- Education: University of Maine, Colorado State University
- Children: 2
- Awards: Monfort Professor Award from Colorado State University, 2002
- Scientific career
- Fields: Atmospheric science
- Workplaces: University of California at Santa Barbara, Colorado State University, Yale University
- Thesis: A study of the transport, sources, and sinks of atmospheric CO₂ using a general circulation model (1994)
- Website: www.atmos.colostate.edu/faculty/denning.php

= Scott Denning =

A. Scott Denning is a climate scientist and professor of atmospheric science at Colorado State University, whose faculty he joined in 1998. He is known for his research into atmosphere-biosphere interactions, the global carbon cycle, and atmospheric carbon dioxide. He firmly supports action to avoid climate change. He has also argued that, if no action is taken on the matter, global warming could make the climate of Colorado resemble that of southern New Mexico, Texas and Mexico.
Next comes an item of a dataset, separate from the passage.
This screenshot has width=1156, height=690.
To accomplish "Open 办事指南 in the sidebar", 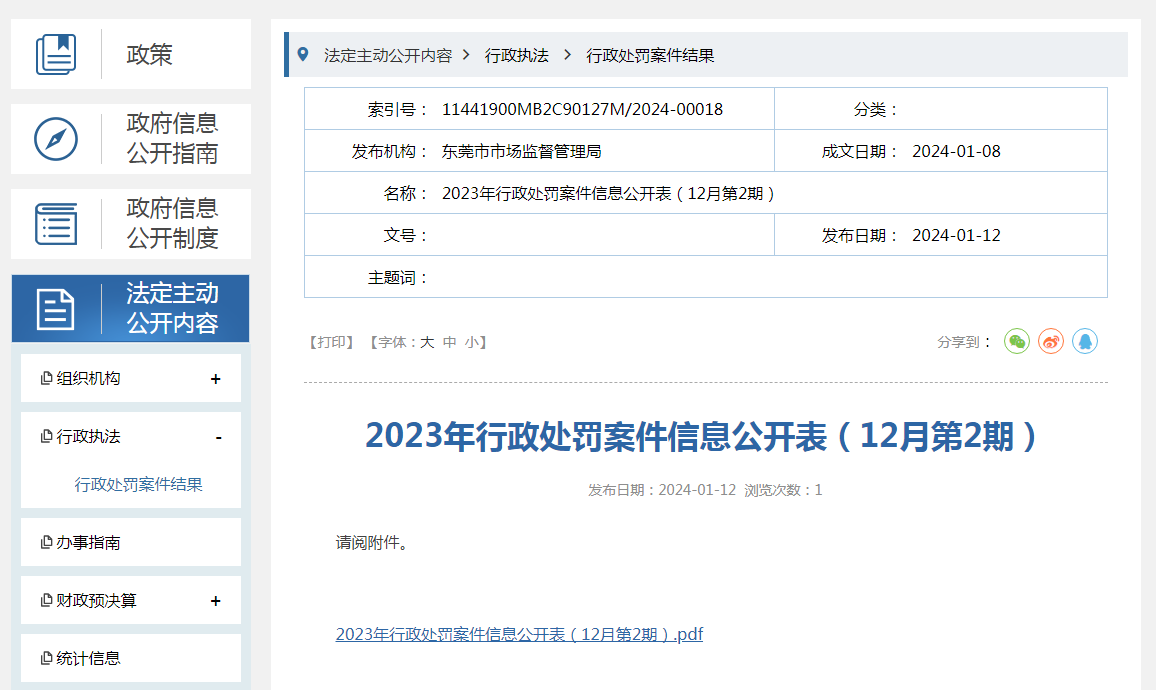I will click(x=88, y=543).
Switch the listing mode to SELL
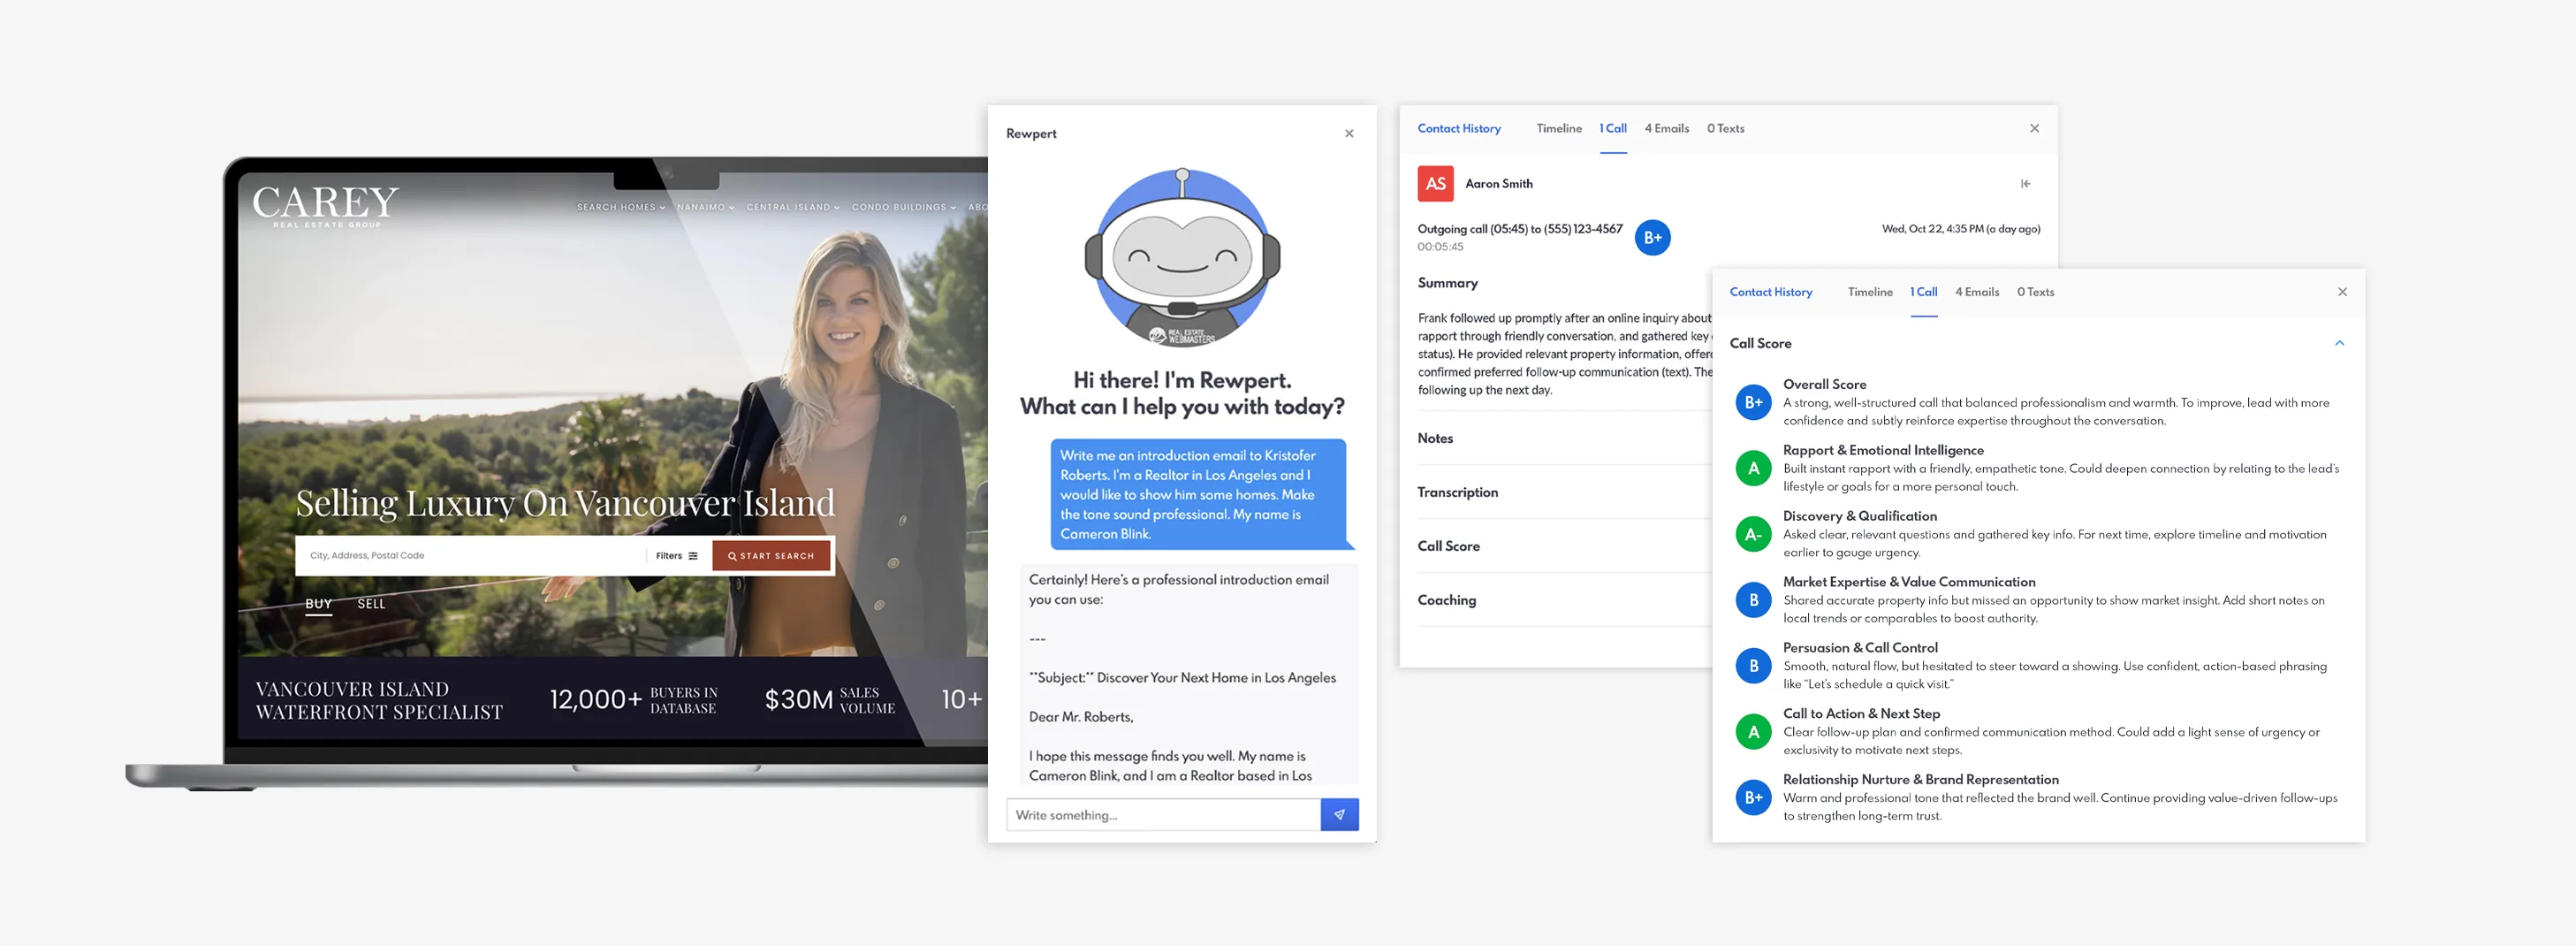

==Education and scientific career==
Denning received his BA in geology from the University of Maine and his MS and PhD in atmospheric science from Colorado State University in 1993 and 1994, respectively. He then spent two years as an assistant professor in the Donald Bren School of Environmental Science and Management at the University of California at Santa Barbara. He joined the faculty of Colorado State University in 1998, and become the director of education for the Center for Multi-Scale Modeling of Atmospheric Processes in 2006. Denning also worked on the Orbiting Carbon Observatory's scientific team. As of 2026, Denning has works as a visiting professor at the Yale School of the Environment most fall semesters.

==Debates==
Denning has appeared twice at the Heartland Institute's International Conference on Climate Change. In 2011, Denning debated skeptical climatologist Roy Spencer at the 6th International Conference on Climate Change.